Drop a BatchNorm layer between each conv/linear and its activation:

class BNLeNetScratch(d2l.Classifier):
    def __init__(self, lr=0.1, num_classes=10, rngs=None):
        super().__init__()
        self.save_hyperparameters(ignore=['rngs'])
        rngs = nnx.Rngs(d2l.get_key()) if rngs is None else rngs
        self.net = nnx.Sequential(
            nnx.Conv(1, 6, kernel_size=(5, 5), rngs=rngs),
            BatchNorm(6, num_dims=4),
            nnx.sigmoid,
            lambda x: nnx.avg_pool(x, window_shape=(2, 2), strides=(2, 2)),
            nnx.Conv(6, 16, kernel_size=(5, 5), rngs=rngs),
            BatchNorm(16, num_dims=4),
            nnx.sigmoid,
            lambda x: nnx.avg_pool(x, window_shape=(2, 2), strides=(2, 2)),
            lambda x: x.reshape((x.shape[0], -1)),
            nnx.Linear(7 * 7 * 16, 120, rngs=rngs),
            BatchNorm(120, num_dims=2), nnx.sigmoid,
            nnx.Linear(120, 84, rngs=rngs),
            BatchNorm(84, num_dims=2), nnx.sigmoid,
            nnx.Linear(84, num_classes, rngs=rngs))

Train

Trains noticeably faster than vanilla LeNet — same accuracy in fewer epochs:

trainer = d2l.Trainer(max_epochs=10, num_gpus=1)
data = d2l.FashionMNIST(batch_size=128)
model = BNLeNetScratch(lr=0.1)
trainer.fit(model, data)

After training, gamma and beta are non-trivial — the layer learned the scale/shift it wants:

model.net.layers[1].gamma[...].reshape((-1,)), \
model.net.layers[1].beta[...].reshape((-1,))

(Array([2.6707244, 1.8966421, 1.8147523, 1.6768903, 1.9702979, 1.7232087],      dtype=float32),
 Array([ 1.2342167 ,  0.5609814 , -0.26910412,  0.81538904,  0.20941882,
         0.6389893 ], dtype=float32))

The framework version

nn.BatchNorm2d for conv layers, nn.BatchNorm1d for linear layers — same idea, much faster, handles the eval/training mode switch automatically:

class BNLeNet(d2l.Classifier):
    def __init__(self, lr=0.1, num_classes=10, rngs=None):
        super().__init__()
        self.save_hyperparameters(ignore=['rngs'])
        rngs = nnx.Rngs(d2l.get_key()) if rngs is None else rngs
        # Flax's default momentum=0.99 decays the OLD running stats; PT/MX use
        # momentum=0.1 on the NEW stats, i.e. decay-of-OLD = 0.9. Pass 0.9 to
        # match the other tabs.

Word and item position data:
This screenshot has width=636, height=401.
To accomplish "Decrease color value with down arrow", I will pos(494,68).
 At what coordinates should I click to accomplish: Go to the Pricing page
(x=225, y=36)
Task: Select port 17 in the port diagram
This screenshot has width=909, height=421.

● Aim 1
In the batch normalization tutorial, turn the paragraph that begins "nn.BatchNorm2d for conv layers" into a short bulleted list that keeps its main facts.
● Aim 2
Quote the records from the line containing "Task: Select port 17 in the port diagram" through the end of the records, both ends included.

● Result 1
- nn.BatchNorm2d is used for conv layers.
- nn.BatchNorm1d is used for linear layers.
- It is the same idea but much faster.
- It switches between eval and training mode automatically.

● Result 2
Task: Select port 17 in the port diagram
This screenshot has width=909, height=421.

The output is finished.